Open slrslr opened 7 years ago

slrslr commented 7 years ago

It would bring torrent to the next level if torrent client is aware of my HDD structure (file/folder names, maybe even "file hashes") and when i add torrent/s, then torrent client will search its internal database/index of my HDD contents and match my local files to thee torrent payload files preventing duplicity and greatly saving time finding data, renaming payload or HDD file to match torrent payload files structure.

Software like Everything (Windows) or FSearch (Linux) are indexing millions of files and in maybe 1 second return files that match the name entered.

Libtorrent issue: https://github.com/arvidn/libtorrent/issues/2838

Match torrents and data, remove torrents based on data, cleanup your disk for unseeded files. Autotorrent2 python script: https://github.com/JohnDoee/autotorrent2?tab=readme-ov-file#autotorrent2

Seeker2 commented 7 years ago

Torrents don't contain file hash values except sort-of in the case of single-file torrents, but even then the hash changes depending on the torrent's piece size. If a file is in a multi-file torrent, it probably shares end pieces with other files making a mess for hashing.

What this means is a file's hash cannot be computed in advance and compared against torrents and that eliminates the possibility of making this anywhere near instant. More details here: https://qbforums.shiki.hu/index.php/topic,4425.0.html

dwilbanks commented 7 years ago

I've thought about this quite a bit. Some torrents do include a sha1 attribute on each file, however it's very rare.

What could be done is to check the files have exact file lengths, and those exact file lengths can be compared to and existing directory structure, then in big files look for the individual pieces. Since torrents are broken down into pieces, it's not the entire file that's needed it's the pieces.

From what I understand, this all is moot because the actual downloading is done by libtorrent, not qbittorrent. Any changes of this nature would need to be done by libtorrent.

Ideally there would could be a plugin where libtorrent, or qbittorrent says

"I'm looking for piece x of torrent y" or "I'm looking for a segment of starting at A bytes that is B bytes long and has a sha1hash of C. The total length of the file is D."

That would be a very simple plugin to write and configure.

Godangel commented 5 years ago

I'll try to narrow possible concept for this feature.

  1. Create new entity 'Library' which links to one or more folders/drives. Everything in Library is considered read-only.

  2. Include new modes in Add torrent window (I guess, just two extra checkboxes) and to right-click menu:

    • mode 1: everything as it is now
    • mode 2: search in Library for matched files and copy them to Download folder (rename files if necessary), then behave like with normal torrent
    • mode 3: "read-only mode" ("seed-only mode" #1254) - search in Library for matched files and seed them from there in read-only mode; do not download any missing parts

As suggested above files could be searched in Library by their size. Afterwards matched files should be verified to hash stored in torrent block by block. This could be done by implementing verification of individual files from torrent #257 or by more rough method - firstly searching candidates for all files in torrent, then verifying all of them at once (this could come to situations when there are 2+ candidates for one file, but in reality dealing with big files this will be pretty rare).

Surely in many cases first/last block won't be verified, but it is not a problem - in 'mode 2' missing parts will be downloaded, and in 'mode 3' missing parts remain missing, but for big files 99% of their data can be seeded - and that's already good enough. Now it's typical that many files lying scattered on drives or - on contrary - lying organized on 'collection' archive drives and can't be seeded through different filenames and folder structure. Implementing Library concept could eliminate this problem and help to seed rare files.
_ _ _ _ _ _ _
__Requirements__
In the torrent feature discussion above, which two programs are named as able to index millions of files and return name matches in about a second?

__Information given__
_ _ _ _ _ _ _
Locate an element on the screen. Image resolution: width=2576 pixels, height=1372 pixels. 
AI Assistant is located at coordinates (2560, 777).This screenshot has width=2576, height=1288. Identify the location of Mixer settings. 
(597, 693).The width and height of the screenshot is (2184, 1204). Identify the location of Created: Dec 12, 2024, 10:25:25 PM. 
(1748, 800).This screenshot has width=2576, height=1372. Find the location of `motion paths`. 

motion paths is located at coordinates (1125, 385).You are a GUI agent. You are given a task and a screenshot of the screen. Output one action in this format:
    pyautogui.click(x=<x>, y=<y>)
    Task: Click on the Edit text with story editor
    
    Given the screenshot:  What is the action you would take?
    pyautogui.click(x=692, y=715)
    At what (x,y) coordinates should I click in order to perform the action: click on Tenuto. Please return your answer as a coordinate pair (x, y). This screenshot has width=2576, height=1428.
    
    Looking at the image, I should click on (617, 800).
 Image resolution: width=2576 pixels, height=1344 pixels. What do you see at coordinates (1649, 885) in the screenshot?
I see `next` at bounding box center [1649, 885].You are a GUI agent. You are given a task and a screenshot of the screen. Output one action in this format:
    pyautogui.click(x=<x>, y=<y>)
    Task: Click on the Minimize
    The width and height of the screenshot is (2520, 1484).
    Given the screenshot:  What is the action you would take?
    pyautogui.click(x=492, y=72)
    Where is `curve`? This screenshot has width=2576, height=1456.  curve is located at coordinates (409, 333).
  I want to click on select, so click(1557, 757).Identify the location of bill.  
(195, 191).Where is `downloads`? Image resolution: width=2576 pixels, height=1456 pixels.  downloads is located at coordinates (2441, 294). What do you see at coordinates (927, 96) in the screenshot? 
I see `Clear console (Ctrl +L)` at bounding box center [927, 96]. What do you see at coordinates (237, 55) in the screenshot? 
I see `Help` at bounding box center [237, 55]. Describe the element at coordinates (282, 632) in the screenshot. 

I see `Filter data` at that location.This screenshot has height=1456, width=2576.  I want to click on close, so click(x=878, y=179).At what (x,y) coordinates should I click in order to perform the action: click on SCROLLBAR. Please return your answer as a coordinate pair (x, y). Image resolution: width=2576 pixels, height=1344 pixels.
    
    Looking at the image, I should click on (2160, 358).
_ _ _ _ _ _ _
__The completed task__
Everything (Windows) and FSearch (Linux).